O problema que ele está discutindo, da acessibilidade à experiência alheia, é conhecido como o "problema difícil da consciência" (Chalmers, 2007) e tem em seu centro a especificidade das experiências íntimas, que é conhecida como "qualia". O desafio imposto não pode ser enfrentado diretamente, pelo estabelecimento de um acesso direto à experiência alheia, como naquela ideia de transmissão de pensamentos via sensores, anunciada por Elon Musk para o delírio dos seus seguidores acríticos. Esse não será o caminho, uma vez que essas experiências são consequências diretas e inalienáveis dos cérebros individuais em que se manifestam e das memórias que lhes servem de base. Externalizá-las seria como extrair o movimento das pernas do corredor.
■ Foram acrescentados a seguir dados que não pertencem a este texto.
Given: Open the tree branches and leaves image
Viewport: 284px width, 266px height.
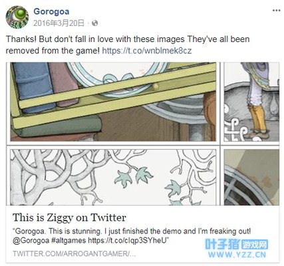Looking at the screenshot, I should pos(113,177).
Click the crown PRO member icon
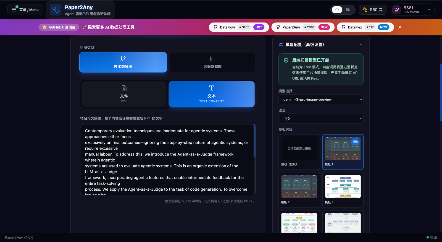 397,10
Mas e, se ao invés de tentar descrever o "qualia" diretamente, focássemos a rede associativa que é estimulada a cada nova experiência? Será que, se construíssemos uma base de associações segmentada por idade, sexo, condições neurológicas e tudo mais, poderíamos captar ecos do impenetrável? Essa é a ideia por trás da teoria do espaço qualitativo ("quality space theory").

"A qualidade subjetiva é determinada pela comparação com outras experiências. Se conseguirmos determinar quão similar uma experiência é em relação a todas as outras, talvez cheguemos a uma descrição completa da mesma" (Lau et al., 2023).

A busca por mapear a qualidade subjetiva como um sistema de diferenças vem levando a estudos sofisticados, em que os sujeitos são instruídos a fazer associações entre as suas experiências, dentro e fora de cápsulas de ressonância magnética.

Por exemplo: o sujeito é exposto a um estímulo vermelho e deve usar um dispositivo de seleção de cores para colocar aquilo que está vendo em uma fila de estímulos, usando todas as combinações possíveis de vermelho, verde e azul (RGB).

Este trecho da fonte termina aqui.